- [What to work on]: Reproduce the Electrum daemon discussion below in full, without changing a single word.

- [Extract]:
__________
You can start the daemon in offline mode (which is not well supported, the flag mainly exists for the GUI and for no-daemon CLI commands), as follows:
$ ./run_electrum --testnet daemon --offline -v
$ ./run_electrum --testnet load_wallet -w ~/.electrum/testnet/wallets/9dk
$ ./run_electrum --testnet createnewaddress -w ~/.electrum/testnet/wallets/9dk
I've just tested and this works. You can batch address-generation this way.
what about doing async the wallet save function?
hmm.. I think that might make some things much harder to reason about. :/
we use createnewaddress as a jsonrpc call... can we use two daemon which uses the same wallet (online\offline) without meet any issue?
we use createnewaddress as a jsonrpc call...
Just because my example is not using jsonrpc, do not presume it would not work like that :P It should.
can we use two daemon which uses the same wallet (online\offline) without meet any issue?
do not open the same wallet file in multiple processes simultaneously. but it is safe to have the same logical wallet (seed/xpub/etc) open in multiple processes simultaneously (each process handling a separate wallet file). so same HD keys ok, same file NOT ok.
having two daemons, one offline, one online, with two wallet files (same seed) and using the offline to generate addresses is very similar to what I've suggested with batched pre-generation of addresses. It should work.
we use extended private key importing (allows us 3 vers address generation)... so importing same private key into another electrum's daemon should work as a fix? Would the online electrum's daemon recognize the incoming transactions\inputs? Moreover, latest electrum tar.gz version (from downloads electrum website) doesn't have protobuf requirement, which was fixed in a recent commit, appended and this causes application fail.
__________
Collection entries
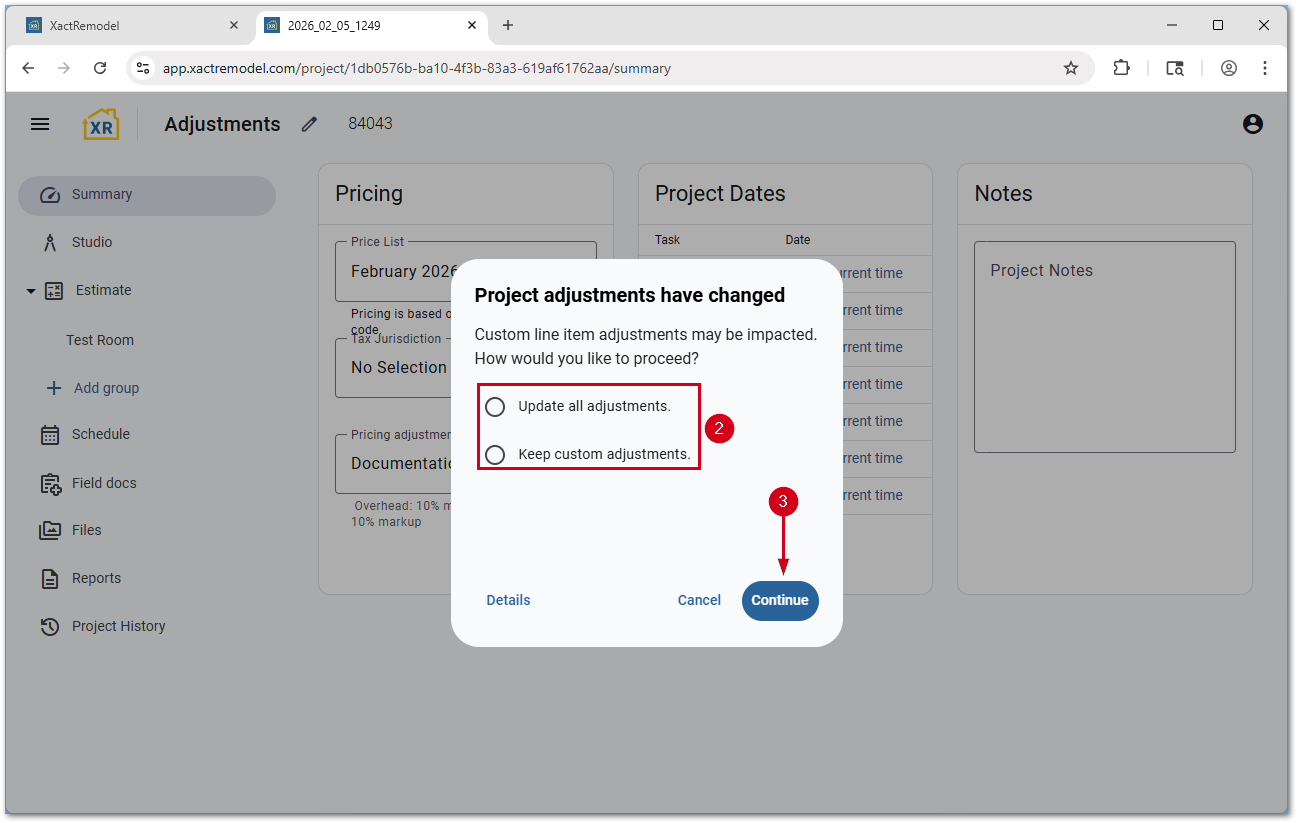Switch to the XactRemodel browser tab
The height and width of the screenshot is (823, 1297).
[x=130, y=25]
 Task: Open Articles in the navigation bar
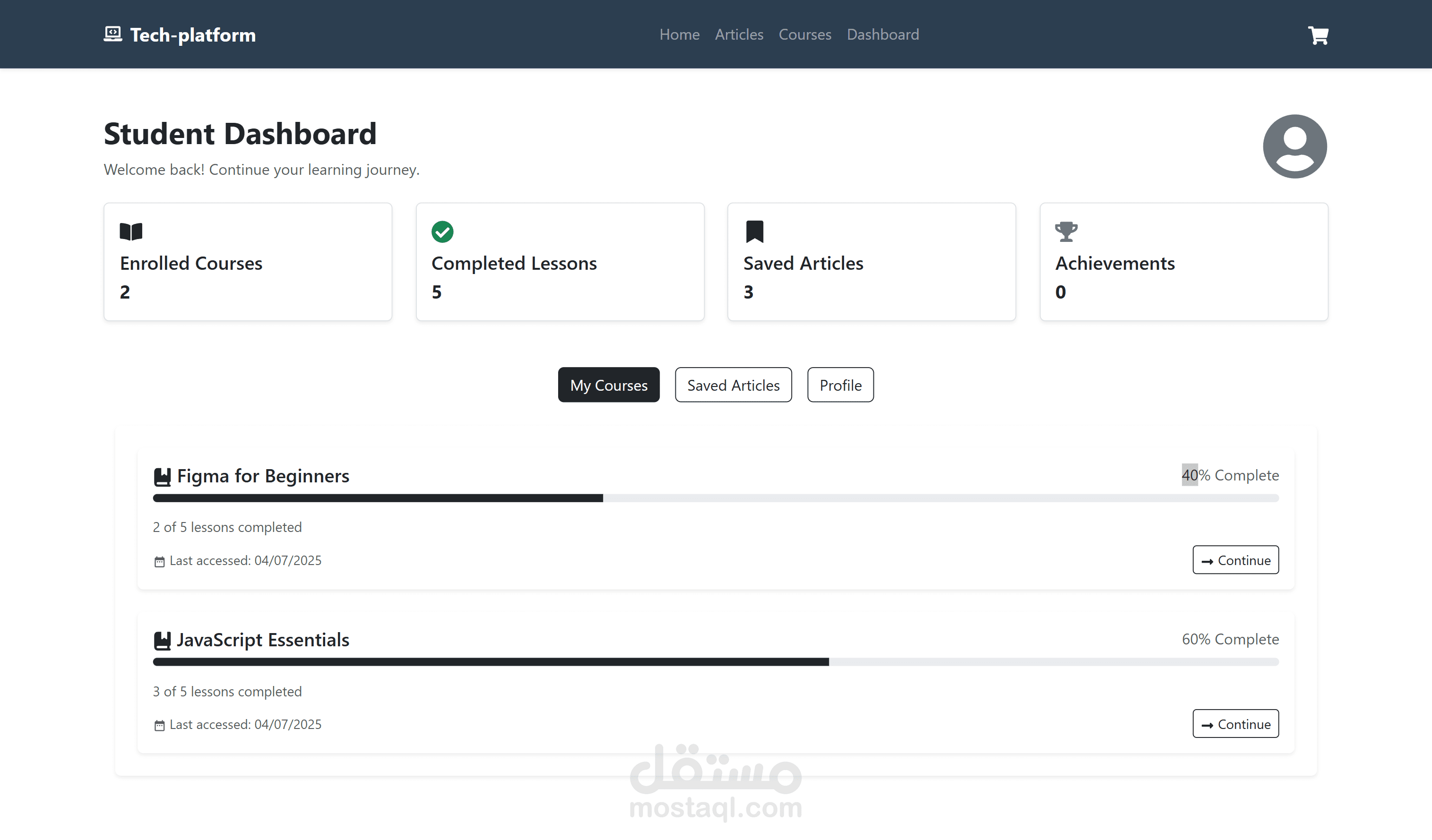tap(739, 34)
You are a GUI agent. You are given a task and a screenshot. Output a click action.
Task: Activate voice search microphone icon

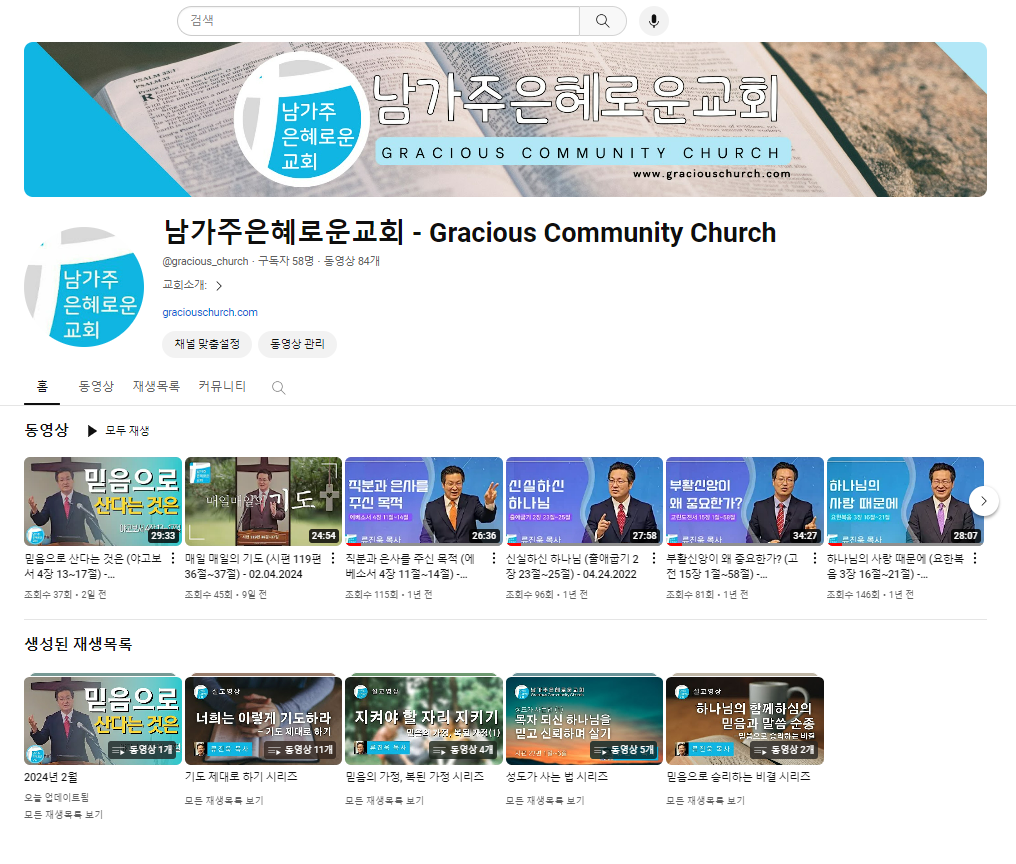[653, 21]
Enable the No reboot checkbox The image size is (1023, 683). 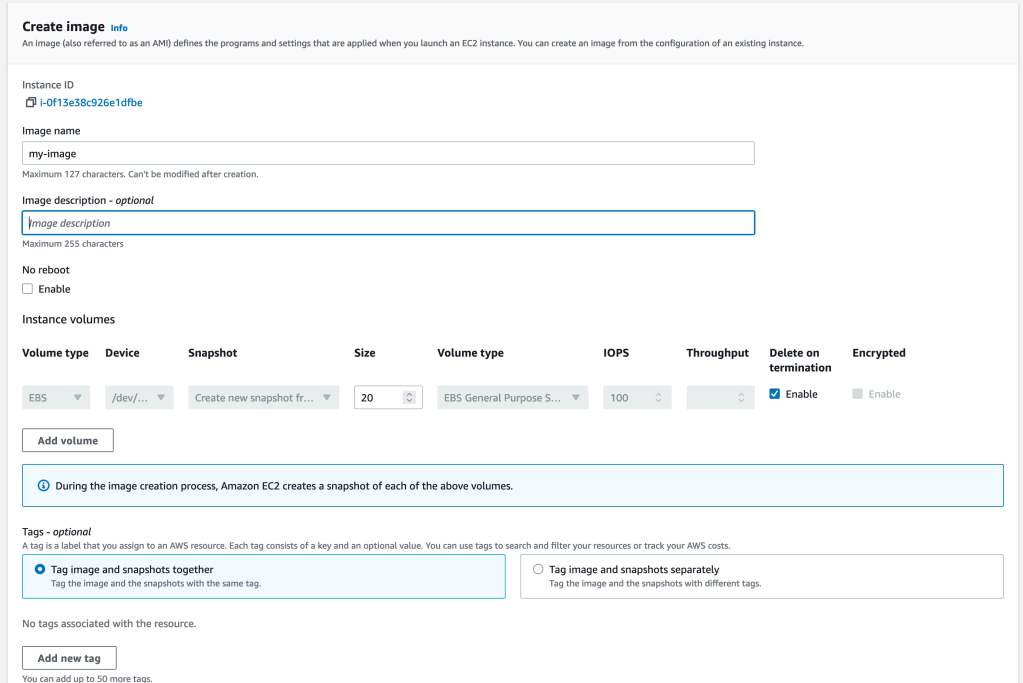26,289
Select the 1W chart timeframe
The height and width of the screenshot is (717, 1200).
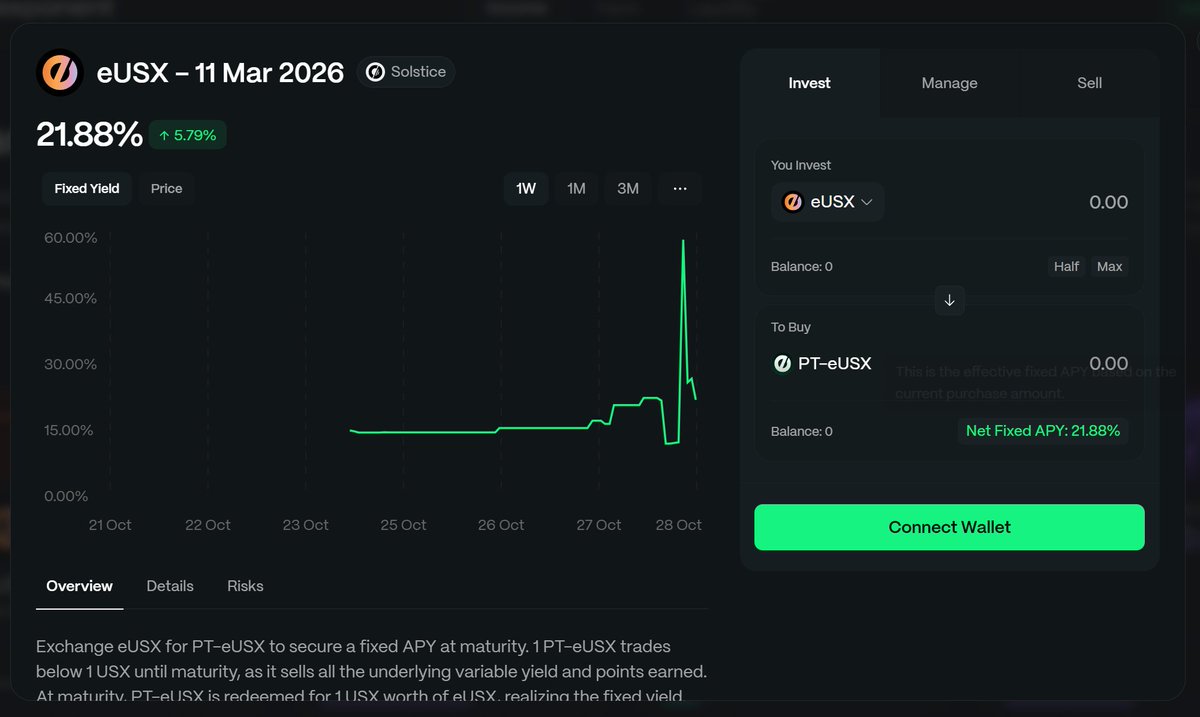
__________
- [Exercise result]:
You can start the daemon in offline mode (which is not well supported, the flag mainly exists for the GUI and for no-daemon CLI commands), as follows:
$ ./run_electrum --testnet daemon --offline -v
$ ./run_electrum --testnet load_wallet -w ~/.electrum/testnet/wallets/9dk
$ ./run_electrum --testnet createnewaddress -w ~/.electrum/testnet/wallets/9dk
I've just tested and this works. You can batch address-generation this way.
what about doing async the wallet save function?
hmm.. I think that might make some things much harder to reason about. :/
we use createnewaddress as a jsonrpc call... can we use two daemon which uses the same wallet (online\offline) without meet any issue?
we use createnewaddress as a jsonrpc call...
Just because my example is not using jsonrpc, do not presume it would not work like that :P It should.
can we use two daemon which uses the same wallet (online\offline) without meet any issue?
do not open the same wallet file in multiple processes simultaneously. but it is safe to have the same logical wallet (seed/xpub/etc) open in multiple processes simultaneously (each process handling a separate wallet file). so same HD keys ok, same file NOT ok.
having two daemons, one offline, one online, with two wallet files (same seed) and using the offline to generate addresses is very similar to what I've suggested with batched pre-generation of addresses. It should work.
we use extended private key importing (allows us 3 vers address generation)... so importing same private key into another electrum's daemon should work as a fix? Would the online electrum's daemon recognize the incoming transactions\inputs? Moreover, latest electrum tar.gz version (from downloads electrum website) doesn't have protobuf requirement, which was fixed in a recent commit, appended and this causes application fail.